_WORK INSTRUCTIONS_
With pictures excluded, retype exactly every line from the one containing "Instruction: Click the Global" to the end of the records below.

[Stored data]

--- START ---

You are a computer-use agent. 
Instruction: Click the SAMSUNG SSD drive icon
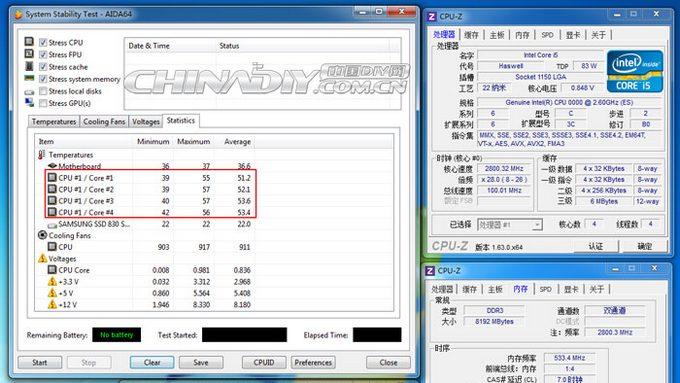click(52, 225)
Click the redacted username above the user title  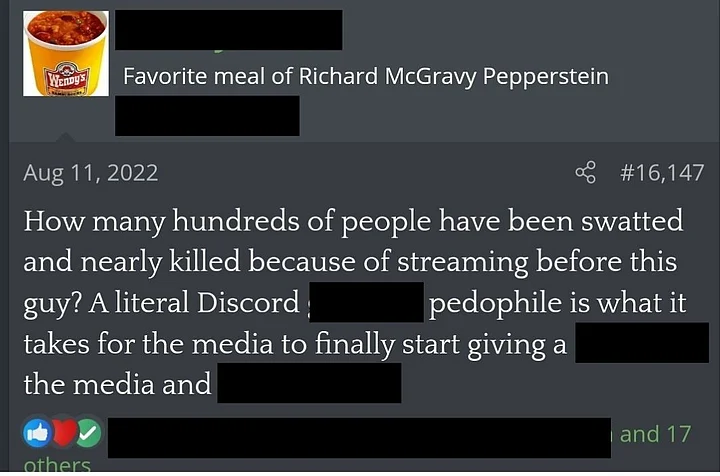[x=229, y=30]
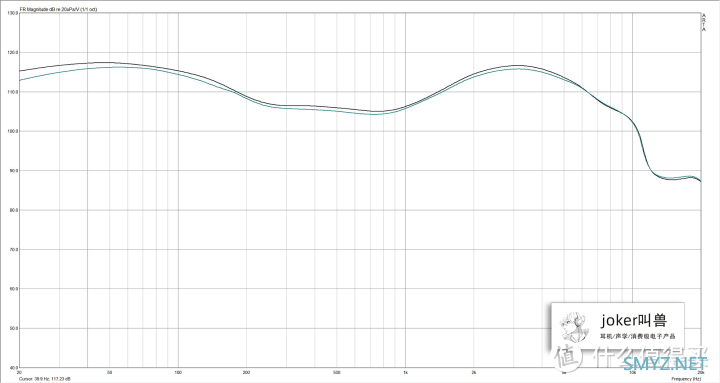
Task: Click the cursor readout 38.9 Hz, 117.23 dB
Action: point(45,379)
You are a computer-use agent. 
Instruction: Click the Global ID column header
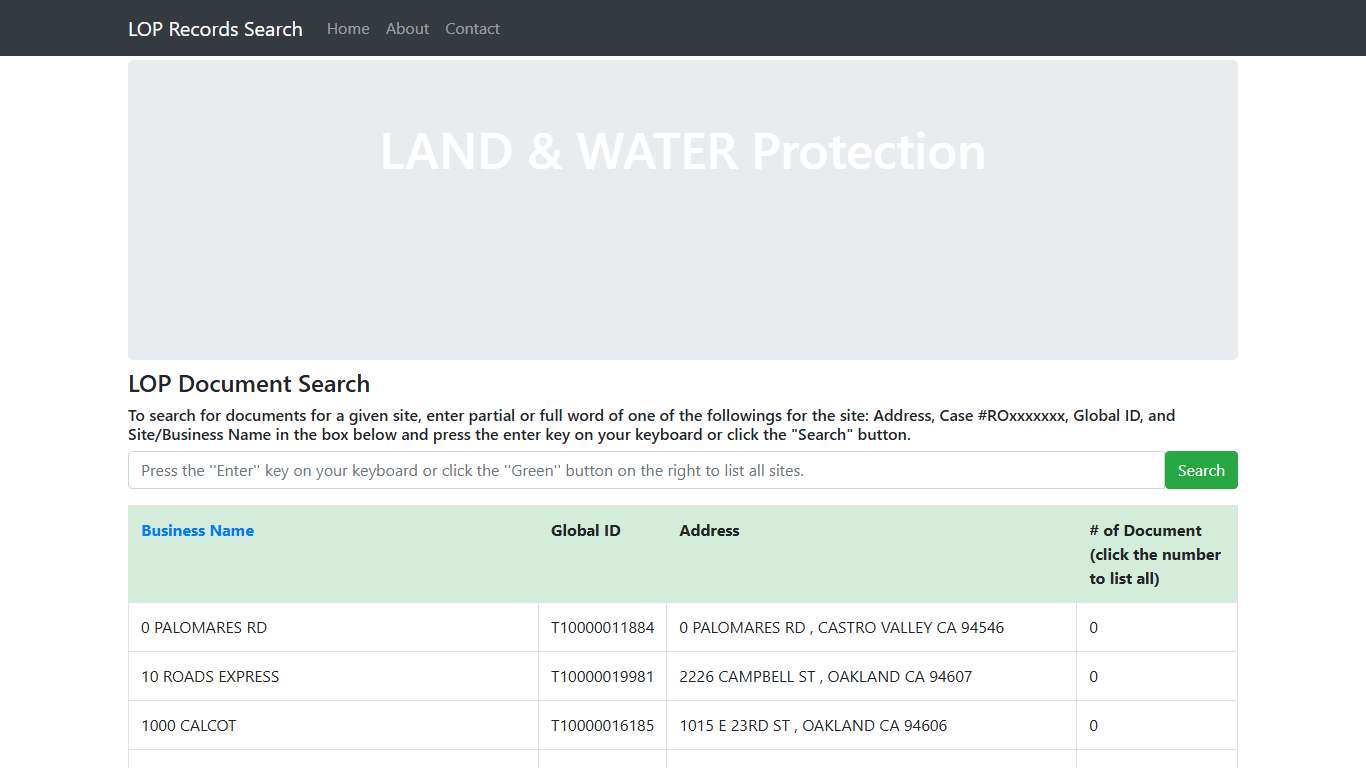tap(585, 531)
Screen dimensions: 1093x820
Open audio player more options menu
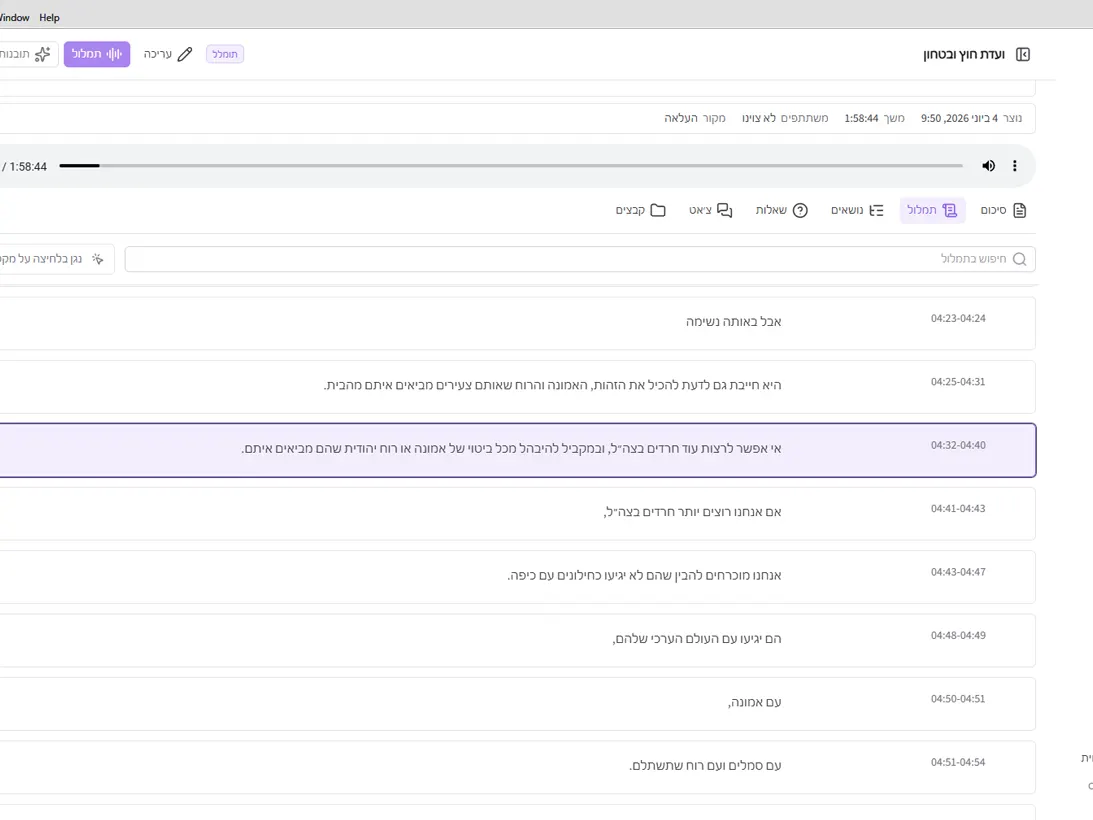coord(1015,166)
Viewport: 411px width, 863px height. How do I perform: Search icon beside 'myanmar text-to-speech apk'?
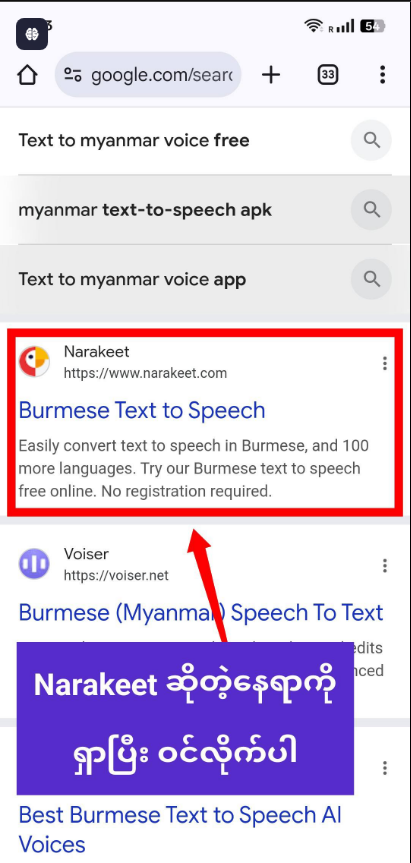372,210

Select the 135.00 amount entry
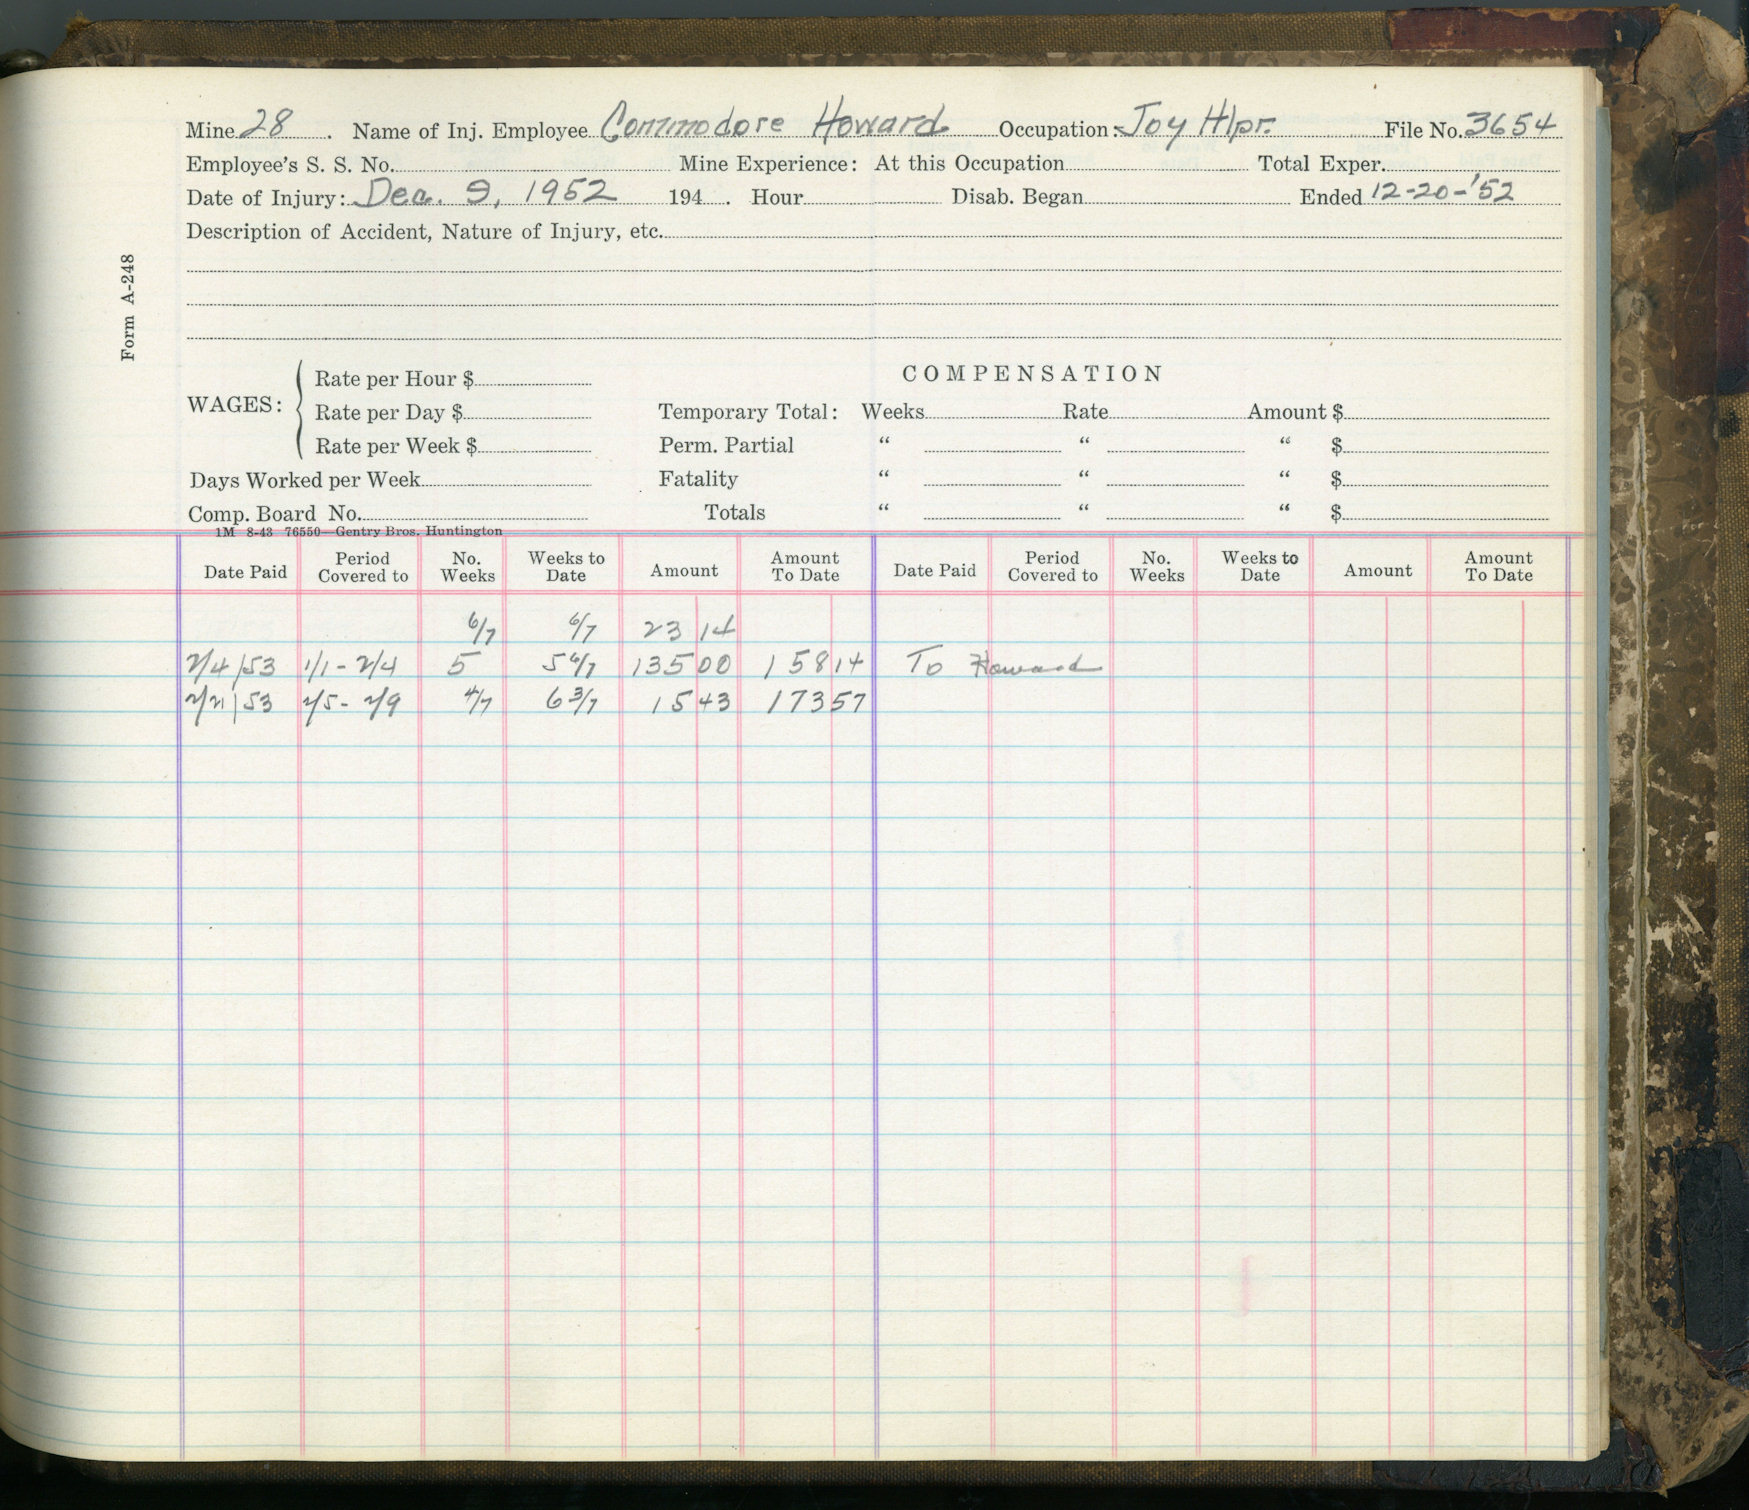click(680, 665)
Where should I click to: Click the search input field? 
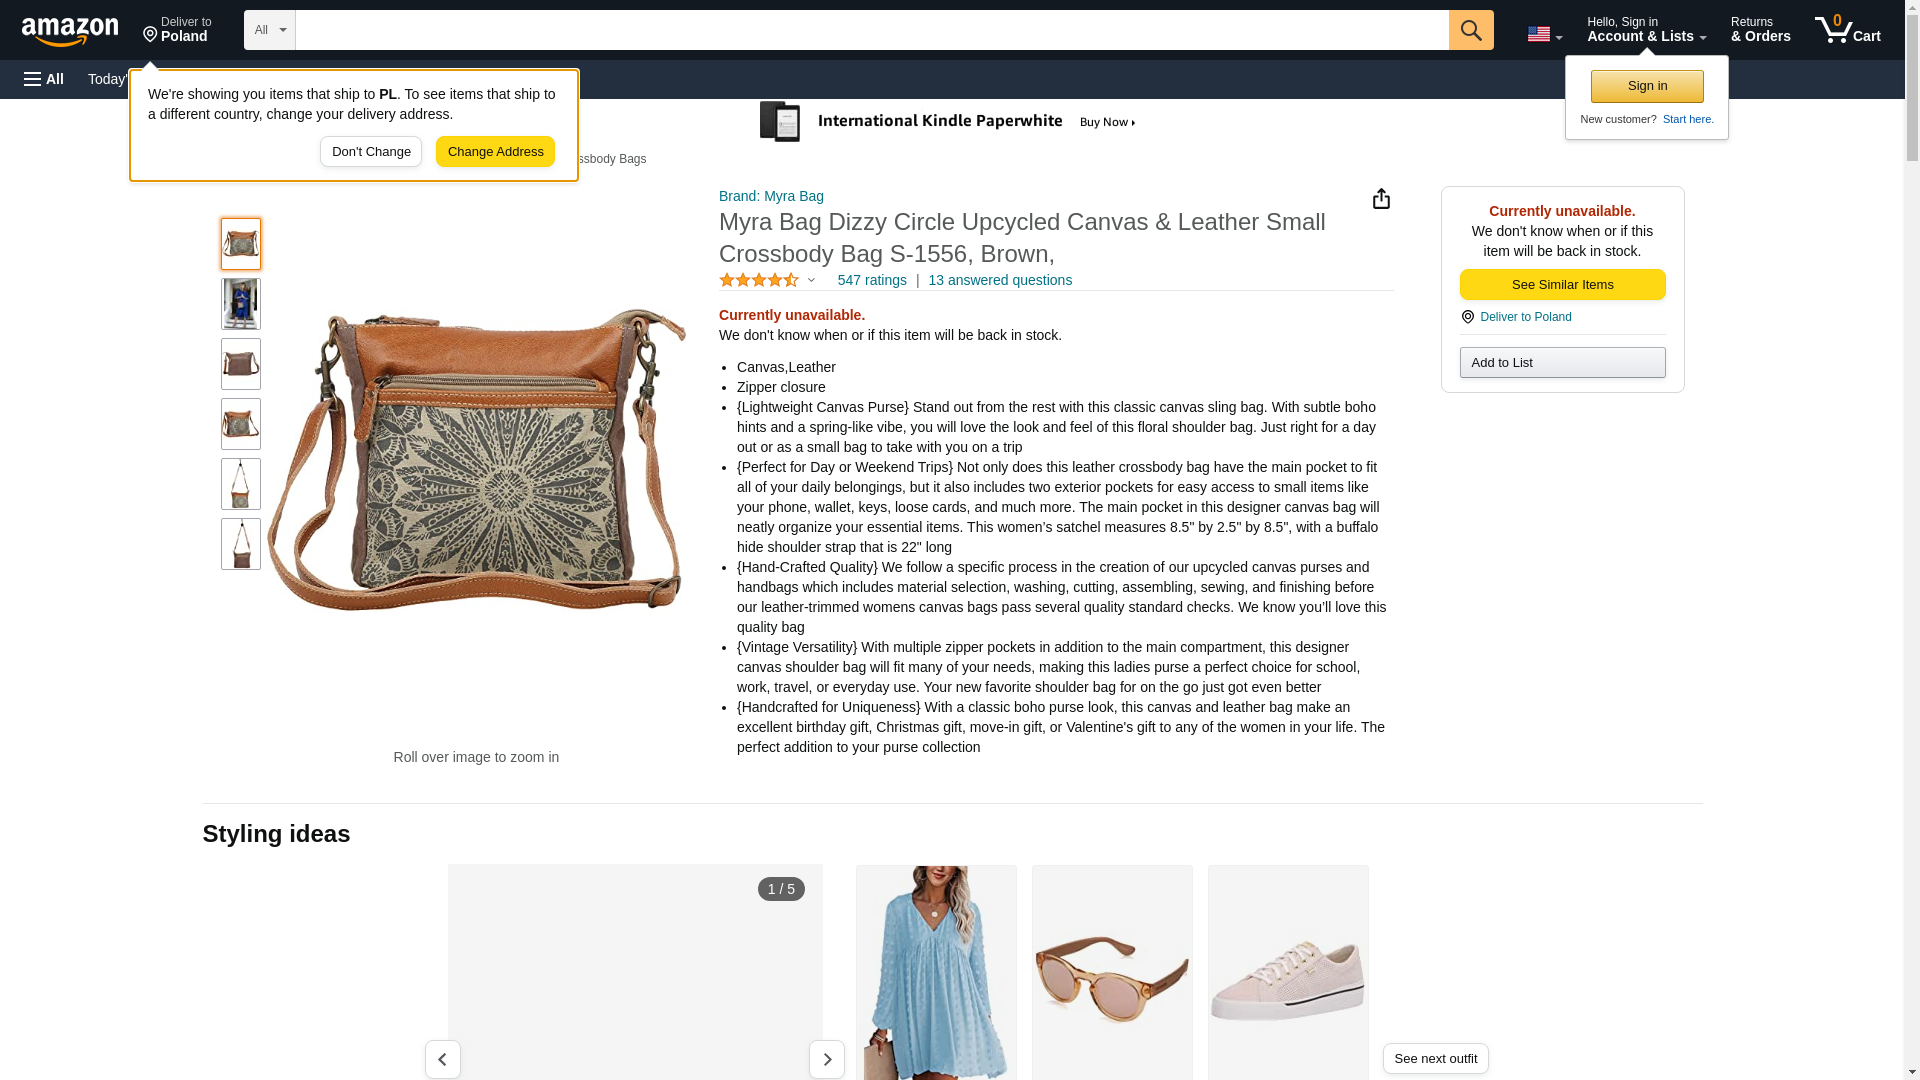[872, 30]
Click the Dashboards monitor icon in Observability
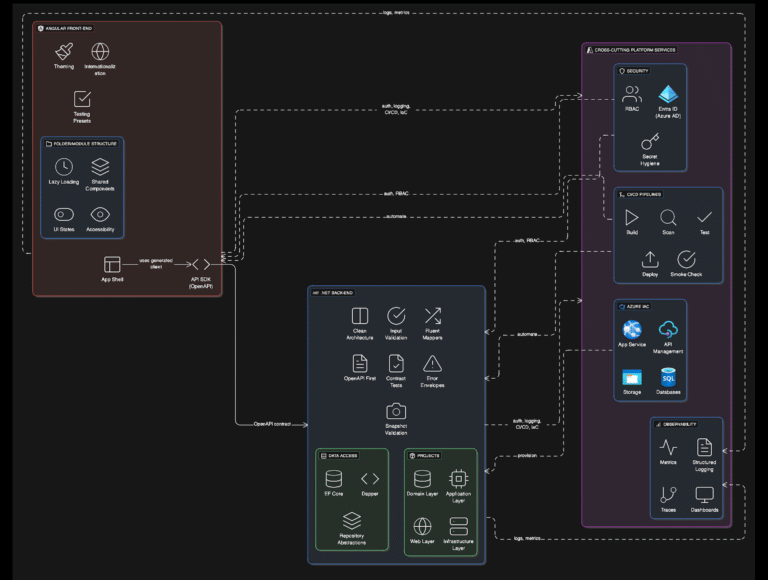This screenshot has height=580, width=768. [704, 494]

--- END ---

_TASK RESPONSE_
Instruction: Click the Global ID column header
tap(585, 531)
Screen dimensions: 1093x820
Open audio player more options menu
coord(1015,166)
Viewport: 411px width, 863px height. How do I perform: Search icon beside 'myanmar text-to-speech apk'?
372,210

Select the 135.00 amount entry
click(680, 665)
Where should I click to: Click the search input field? 
[872, 30]
Click the Dashboards monitor icon in Observability
This screenshot has height=580, width=768. [704, 494]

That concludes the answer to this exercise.